Abiru quedó mudo por la sorpresa y el miedo. Cuando Criseya salió de entre los matorrales, los ojos del khamshem se dilataron aún más. Wolff le preguntó qué ocurría. Con algún esfuerzo, Abiru recuperó el habla y respondió.

Tal como Wolff lo supusiera, el khamshem había perseguido a los gworl con ayuda de sus hombres y de algunos sholkin. A varias millas de allí había logrado alcanzarlos. Es decir, fueron ellos quienes lo atraparon. La emboscada fue bastante fructífera, pues mataron o hirieron a la tercera parte de los khamshem sin pérdida para ellos, que permanecieron a resguardo entre los árboles, arrojando sus puñales desde allí.

Los khamshem echaron a correr, confiando en poder presentar batalla en un lugar más ventajoso, si lograban encontrarlo. Pero cazadores y cazados dieron con una horda de salvajes negros.

— Y pronto habrá muchos más detrás de vos — dijo Wolff —. ¿Qué pasó con Kickaha y funem Laksfalk?

— Sobre Kickaha, nada sé. No estaba con los gworl. En cambio, el caballero Yiddish estaba con ellos.
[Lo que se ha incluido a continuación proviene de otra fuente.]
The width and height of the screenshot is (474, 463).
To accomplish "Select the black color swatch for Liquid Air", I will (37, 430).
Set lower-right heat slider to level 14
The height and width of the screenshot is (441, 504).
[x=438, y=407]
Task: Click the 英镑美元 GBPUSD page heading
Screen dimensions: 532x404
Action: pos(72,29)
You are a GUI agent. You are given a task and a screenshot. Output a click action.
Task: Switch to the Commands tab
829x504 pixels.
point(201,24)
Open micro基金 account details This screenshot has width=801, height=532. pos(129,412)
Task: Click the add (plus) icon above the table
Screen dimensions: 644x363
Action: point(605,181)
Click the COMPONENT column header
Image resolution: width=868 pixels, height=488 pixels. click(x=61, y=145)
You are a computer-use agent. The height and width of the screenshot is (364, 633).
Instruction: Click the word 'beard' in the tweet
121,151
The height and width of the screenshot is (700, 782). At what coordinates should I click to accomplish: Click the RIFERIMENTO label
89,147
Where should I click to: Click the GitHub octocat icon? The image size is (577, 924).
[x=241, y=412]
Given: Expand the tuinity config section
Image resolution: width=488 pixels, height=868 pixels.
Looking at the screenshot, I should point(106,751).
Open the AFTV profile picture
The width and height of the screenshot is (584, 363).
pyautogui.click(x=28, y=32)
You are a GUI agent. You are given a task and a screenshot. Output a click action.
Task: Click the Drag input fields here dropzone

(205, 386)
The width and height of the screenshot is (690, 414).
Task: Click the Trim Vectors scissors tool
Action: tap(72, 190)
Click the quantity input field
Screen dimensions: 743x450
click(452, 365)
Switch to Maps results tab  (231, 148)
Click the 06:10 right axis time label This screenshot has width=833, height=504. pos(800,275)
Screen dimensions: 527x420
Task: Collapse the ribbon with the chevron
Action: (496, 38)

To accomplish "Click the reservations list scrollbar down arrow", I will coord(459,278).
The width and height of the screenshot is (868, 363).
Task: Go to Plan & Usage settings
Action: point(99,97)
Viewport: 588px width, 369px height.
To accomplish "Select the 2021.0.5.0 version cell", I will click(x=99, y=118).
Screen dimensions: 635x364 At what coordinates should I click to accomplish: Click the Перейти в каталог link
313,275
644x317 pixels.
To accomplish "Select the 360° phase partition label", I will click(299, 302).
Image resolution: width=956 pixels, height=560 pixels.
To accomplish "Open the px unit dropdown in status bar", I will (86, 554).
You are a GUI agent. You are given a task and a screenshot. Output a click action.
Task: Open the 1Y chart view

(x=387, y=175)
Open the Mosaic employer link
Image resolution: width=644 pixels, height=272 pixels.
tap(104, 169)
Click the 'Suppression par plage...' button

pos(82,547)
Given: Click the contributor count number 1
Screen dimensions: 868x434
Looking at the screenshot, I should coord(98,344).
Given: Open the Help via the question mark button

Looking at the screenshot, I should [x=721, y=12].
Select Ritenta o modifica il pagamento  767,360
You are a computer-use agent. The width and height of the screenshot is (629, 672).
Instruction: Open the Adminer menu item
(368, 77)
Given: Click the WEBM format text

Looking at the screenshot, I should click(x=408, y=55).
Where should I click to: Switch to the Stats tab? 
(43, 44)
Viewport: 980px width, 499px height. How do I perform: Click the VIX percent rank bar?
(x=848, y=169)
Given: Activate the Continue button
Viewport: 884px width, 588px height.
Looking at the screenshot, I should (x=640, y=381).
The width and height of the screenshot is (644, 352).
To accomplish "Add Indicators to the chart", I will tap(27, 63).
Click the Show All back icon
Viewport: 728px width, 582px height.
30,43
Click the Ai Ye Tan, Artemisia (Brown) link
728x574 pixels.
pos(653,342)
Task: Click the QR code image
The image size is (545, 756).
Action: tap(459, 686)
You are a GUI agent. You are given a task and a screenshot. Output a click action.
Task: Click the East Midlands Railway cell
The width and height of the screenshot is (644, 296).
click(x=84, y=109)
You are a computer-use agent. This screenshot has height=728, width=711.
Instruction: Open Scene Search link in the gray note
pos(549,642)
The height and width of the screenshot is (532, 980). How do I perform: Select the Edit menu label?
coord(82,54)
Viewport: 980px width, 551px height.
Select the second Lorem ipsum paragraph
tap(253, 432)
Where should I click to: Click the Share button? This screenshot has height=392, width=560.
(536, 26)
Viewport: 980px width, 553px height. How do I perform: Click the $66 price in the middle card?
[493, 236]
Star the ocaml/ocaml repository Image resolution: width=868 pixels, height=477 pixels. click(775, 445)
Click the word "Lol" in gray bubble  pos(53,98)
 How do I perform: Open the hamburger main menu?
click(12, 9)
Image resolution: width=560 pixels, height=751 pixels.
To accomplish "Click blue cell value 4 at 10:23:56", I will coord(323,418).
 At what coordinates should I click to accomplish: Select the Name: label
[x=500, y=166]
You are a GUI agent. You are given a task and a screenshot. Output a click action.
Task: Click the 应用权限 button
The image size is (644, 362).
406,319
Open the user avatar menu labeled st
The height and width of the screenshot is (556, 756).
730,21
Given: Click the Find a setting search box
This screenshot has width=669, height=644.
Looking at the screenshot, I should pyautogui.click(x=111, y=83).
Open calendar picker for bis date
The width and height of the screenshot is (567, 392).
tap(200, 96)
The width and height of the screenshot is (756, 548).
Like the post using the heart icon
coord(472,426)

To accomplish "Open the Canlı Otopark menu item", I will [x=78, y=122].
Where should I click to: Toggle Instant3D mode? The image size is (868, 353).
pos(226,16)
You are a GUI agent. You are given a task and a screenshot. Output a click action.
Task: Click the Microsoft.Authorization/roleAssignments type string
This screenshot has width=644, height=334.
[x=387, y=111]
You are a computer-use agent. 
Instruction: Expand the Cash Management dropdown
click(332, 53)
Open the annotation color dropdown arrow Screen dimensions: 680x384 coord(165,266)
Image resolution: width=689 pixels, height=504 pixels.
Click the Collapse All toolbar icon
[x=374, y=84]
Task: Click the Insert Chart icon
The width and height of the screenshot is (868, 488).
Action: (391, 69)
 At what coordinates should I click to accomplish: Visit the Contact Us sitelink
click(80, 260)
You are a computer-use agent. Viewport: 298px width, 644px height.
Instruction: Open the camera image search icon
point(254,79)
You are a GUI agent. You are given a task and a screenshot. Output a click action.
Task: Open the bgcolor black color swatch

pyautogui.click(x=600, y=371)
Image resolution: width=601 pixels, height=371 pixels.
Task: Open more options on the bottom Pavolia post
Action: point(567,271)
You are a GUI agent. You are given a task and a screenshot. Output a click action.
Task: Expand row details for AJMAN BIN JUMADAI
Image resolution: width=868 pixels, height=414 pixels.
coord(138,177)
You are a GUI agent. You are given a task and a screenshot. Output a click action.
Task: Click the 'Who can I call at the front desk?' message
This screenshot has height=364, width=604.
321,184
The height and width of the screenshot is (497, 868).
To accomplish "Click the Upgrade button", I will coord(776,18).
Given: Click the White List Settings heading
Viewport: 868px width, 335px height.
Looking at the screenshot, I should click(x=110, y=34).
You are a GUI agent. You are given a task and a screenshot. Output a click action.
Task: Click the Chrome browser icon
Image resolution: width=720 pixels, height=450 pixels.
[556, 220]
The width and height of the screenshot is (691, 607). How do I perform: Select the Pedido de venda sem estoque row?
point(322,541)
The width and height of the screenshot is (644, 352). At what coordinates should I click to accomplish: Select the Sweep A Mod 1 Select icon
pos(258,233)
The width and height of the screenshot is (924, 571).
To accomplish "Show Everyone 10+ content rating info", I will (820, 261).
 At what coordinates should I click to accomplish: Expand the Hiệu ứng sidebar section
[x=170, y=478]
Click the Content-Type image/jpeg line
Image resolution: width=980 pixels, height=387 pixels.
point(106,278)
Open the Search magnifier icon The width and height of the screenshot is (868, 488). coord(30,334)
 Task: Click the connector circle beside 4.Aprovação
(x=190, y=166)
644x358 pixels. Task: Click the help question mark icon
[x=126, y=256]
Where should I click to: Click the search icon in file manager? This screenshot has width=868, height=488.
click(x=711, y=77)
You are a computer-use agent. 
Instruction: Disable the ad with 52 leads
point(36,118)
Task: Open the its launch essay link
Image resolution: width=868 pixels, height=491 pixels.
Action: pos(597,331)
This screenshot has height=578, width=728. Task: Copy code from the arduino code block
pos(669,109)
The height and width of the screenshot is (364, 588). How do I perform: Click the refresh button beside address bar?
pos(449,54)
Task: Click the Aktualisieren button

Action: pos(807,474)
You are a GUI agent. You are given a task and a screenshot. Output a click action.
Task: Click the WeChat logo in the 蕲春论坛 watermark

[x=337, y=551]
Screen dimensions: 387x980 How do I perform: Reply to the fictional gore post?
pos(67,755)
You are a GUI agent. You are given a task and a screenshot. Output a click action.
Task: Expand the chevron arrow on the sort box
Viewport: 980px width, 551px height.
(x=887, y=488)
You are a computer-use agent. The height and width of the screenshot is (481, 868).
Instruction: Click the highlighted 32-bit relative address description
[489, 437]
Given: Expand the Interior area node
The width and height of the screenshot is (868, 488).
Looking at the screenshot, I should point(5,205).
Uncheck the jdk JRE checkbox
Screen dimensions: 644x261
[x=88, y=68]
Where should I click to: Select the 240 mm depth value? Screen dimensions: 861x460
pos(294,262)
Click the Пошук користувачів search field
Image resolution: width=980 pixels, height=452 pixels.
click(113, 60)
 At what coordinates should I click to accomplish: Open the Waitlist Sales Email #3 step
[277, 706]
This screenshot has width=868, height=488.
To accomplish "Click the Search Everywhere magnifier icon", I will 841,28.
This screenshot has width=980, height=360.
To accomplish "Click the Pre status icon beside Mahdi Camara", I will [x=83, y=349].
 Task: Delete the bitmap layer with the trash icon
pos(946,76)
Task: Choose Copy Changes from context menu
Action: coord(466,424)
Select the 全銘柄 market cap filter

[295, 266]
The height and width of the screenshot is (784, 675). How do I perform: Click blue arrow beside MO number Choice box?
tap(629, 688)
Por un momento, Wolff pensó en matar a Abiru. Pero le disgustaba hacerlo a sangre fría, y, además, deseaba haccrle otras preguntas. Tenía la impresión de que aquel hombre era mucho más de lo que aparentaba ser. Por lo tanto, le indicó que caminara con un ademán de la cimitarra, y echó a andar camino abajo. Abiru protestó que los matarían, pero Wolff le ordenó callar. Pocos minutos después pudieron oír los gritos de quienes luchaban. Tras cruzar un arroyo poco profundo se encontraron al pie de una colina escarpada y alta.